Selon la source turque, Israël n’était pas prêt pour une telle opération et n’a jusqu’à présent pénétré que dans des zones ouvertes et dans les communautés urbaines qui les surplombent.
« Un schéma répétitif est apparu pour éviter de commettre des erreurs. Les Palestiniens l’ont peut-être aussi compris », a-t-il déclaré.
« L’armée israélienne entre dans la zone, identifie les positions de tir et les cibles ennemies et se retire rapidement. Les frappes aériennes suivent.
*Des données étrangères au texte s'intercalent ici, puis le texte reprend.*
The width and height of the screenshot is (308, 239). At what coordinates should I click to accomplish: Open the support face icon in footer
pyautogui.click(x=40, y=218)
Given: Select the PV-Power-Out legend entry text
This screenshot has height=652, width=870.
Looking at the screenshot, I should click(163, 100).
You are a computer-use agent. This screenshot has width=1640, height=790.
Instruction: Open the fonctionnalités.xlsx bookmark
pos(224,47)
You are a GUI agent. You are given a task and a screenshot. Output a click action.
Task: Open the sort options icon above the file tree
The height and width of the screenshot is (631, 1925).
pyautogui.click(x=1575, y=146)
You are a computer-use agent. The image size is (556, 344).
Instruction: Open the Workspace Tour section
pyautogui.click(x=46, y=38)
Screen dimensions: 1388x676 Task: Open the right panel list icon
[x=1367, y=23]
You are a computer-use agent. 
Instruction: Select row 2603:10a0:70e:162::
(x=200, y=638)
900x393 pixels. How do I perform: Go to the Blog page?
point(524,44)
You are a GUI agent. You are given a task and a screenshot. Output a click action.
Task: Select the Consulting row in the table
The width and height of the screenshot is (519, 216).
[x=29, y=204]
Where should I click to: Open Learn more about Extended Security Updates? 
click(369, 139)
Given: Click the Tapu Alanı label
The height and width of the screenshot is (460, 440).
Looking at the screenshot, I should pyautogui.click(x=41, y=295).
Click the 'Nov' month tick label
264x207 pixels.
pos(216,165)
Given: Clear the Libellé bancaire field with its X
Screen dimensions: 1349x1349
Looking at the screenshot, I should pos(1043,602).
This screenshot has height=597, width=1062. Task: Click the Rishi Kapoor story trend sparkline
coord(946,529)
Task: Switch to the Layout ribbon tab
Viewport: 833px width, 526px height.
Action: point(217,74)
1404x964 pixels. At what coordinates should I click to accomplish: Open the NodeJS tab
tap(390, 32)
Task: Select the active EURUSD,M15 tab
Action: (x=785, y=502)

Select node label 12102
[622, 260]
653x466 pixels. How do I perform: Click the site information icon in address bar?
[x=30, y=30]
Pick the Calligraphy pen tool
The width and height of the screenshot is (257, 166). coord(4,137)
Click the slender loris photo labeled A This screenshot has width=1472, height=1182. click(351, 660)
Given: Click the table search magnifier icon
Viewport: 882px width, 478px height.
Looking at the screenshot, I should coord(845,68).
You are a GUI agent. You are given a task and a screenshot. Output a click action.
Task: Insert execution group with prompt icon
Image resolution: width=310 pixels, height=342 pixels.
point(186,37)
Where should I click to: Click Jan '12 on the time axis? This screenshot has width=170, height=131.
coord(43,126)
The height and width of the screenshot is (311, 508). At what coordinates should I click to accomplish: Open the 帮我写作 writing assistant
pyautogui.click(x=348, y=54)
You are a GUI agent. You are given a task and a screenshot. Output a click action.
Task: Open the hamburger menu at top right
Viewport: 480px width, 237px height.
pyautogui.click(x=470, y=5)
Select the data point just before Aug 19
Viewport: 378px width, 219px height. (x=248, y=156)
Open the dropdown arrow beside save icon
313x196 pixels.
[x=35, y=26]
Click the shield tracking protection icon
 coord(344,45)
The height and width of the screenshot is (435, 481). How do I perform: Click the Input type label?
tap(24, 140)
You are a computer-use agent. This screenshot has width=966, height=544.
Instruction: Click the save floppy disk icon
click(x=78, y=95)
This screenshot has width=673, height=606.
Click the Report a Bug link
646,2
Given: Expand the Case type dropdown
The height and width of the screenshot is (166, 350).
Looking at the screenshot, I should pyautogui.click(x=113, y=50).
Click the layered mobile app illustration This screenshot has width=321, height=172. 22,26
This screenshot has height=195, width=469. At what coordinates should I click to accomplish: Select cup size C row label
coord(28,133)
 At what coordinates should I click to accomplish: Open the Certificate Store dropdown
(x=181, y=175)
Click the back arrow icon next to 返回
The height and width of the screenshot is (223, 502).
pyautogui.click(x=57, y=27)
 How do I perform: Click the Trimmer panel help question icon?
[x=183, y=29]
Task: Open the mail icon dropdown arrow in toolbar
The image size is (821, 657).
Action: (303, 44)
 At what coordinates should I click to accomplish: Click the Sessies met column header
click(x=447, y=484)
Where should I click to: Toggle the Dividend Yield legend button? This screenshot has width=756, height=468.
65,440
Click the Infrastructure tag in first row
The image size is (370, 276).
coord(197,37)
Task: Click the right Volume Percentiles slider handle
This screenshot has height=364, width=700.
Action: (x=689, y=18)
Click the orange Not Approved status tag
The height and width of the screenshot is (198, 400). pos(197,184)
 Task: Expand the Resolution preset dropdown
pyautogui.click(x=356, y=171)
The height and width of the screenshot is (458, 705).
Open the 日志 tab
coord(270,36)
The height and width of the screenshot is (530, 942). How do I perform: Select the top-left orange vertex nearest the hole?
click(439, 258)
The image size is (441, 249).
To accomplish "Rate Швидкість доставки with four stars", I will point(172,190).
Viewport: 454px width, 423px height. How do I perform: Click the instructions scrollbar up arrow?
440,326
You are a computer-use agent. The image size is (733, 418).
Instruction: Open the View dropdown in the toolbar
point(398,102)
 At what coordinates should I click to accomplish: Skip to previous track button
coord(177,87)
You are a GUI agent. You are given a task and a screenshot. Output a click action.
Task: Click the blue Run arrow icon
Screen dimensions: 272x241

Ensuite, les troupes blindées et l’infanterie avancent. Ce modèle ne fonctionnera pas lorsqu’ils entreront dans les villes ».
La dernière fois qu’Israël a organisé une offensive terrestre à Gaza, c’était en 2014, dans le cadre de l’opération « Bordure protectrice », qui a duré trois semaines.
Rich Outzen, un colonel américain à la retraite, a déclaré que lors de cette opération, Israël n’a pas été en mesure de pénétrer le système de tunnels et les principales zones utilisées par le Hamas et d’autres groupes.
M. Outzen a décrit l’opération « Épées de fer » d’aujourd’hui comme étant plus complète qu’en 2014, avec des manœuvres conjointes plus importantes entre les forces.
« [Elles] se concentrent davantage sur le réseau de tunnels lui-même, avec [l’] intention apparente d’aller au cœur de la ville de Gaza et de rester suffisamment longtemps pour rendre les tunnels inutilisables », a-t-il déclaré à Middle East Eye.
« Il n’est pas faux de considérer qu’il s’agit d’une sorte de siège, par opposition à ce qui s’apparentait à des raids punitifs en 2014. »
L’avancée israélienne est déterminée en fonction des factions de Gaza
Israël a progressé d’environ 6 km le long de la côte nord-ouest autour de Beit Lahia et a atteint le sud-est de Netzarim et al-Zeitoun depuis son avancée autour de Johr al-Dik.
L’armée israélienne, qui tente souvent d’étendre sa zone d’opération du nord au sud et de l’est à l’ouest, a toujours un accès direct aux zones urbaines.
Des sources turques estiment que l’idée qu’Israël progresse rapidement est trompeuse.
« Cette avancée est déterminée par les préférences des groupes armés de Gaza plutôt que par les capacités et la planification d’Israël », a déclaré la source turque.
« Il est clair que les groupes palestiniens préfèrent un affrontement dans les quartiers résidentiels, où ils peuvent utiliser la population en leur faveur, plutôt qu’une bataille ouverte. En d’autres termes, l’avancée de l’armée israélienne est le choix des factions de Gaza, pas celui d’Israël. Israël évite actuellement une guerre urbaine ».
Malgré cela, les Israéliens subissent toujours des pertes.
Israël affirme avoir perdu 24 soldats jusqu’à présent dans l’offensive terrestre et, jeudi, les Brigades Qassam ont diffusé une vidéo montrant prétendument deux de leurs combattants en train d’endommager un char israélien lors d’un audacieux raid à courte distance.
Israël a l’intention de faire du nord de la bande de Gaza son principal champ de bataille pour l’instant. Il a averti le million de Palestiniens vivant dans le nord de la bande de Gaza de fuir vers le sud ou de risquer la mort, mais il a également bombardé lourdement les zones où il avait dit aux gens de s’enfuir.
Selon des sources israéliennes, Israël prévoit de larguer des tracts dans la partie nord de Wadi Gaza, désignée par les Israéliens comme la frontière entre le nord et le sud de la bande de Gaza, afin d’ordonner aux habitants de quitter leurs maisons.
Des sources turques estiment que plus l’opération s’éternise, plus Israël perd sa capacité à diriger la guerre, malgré sa supériorité technique.
Pourtant, selon M. Outzen, la stratégie actuelle est la seule option qui s’offre à Israël s’il veut continuer à poursuivre la guerre dans le but d’écraser le Hamas.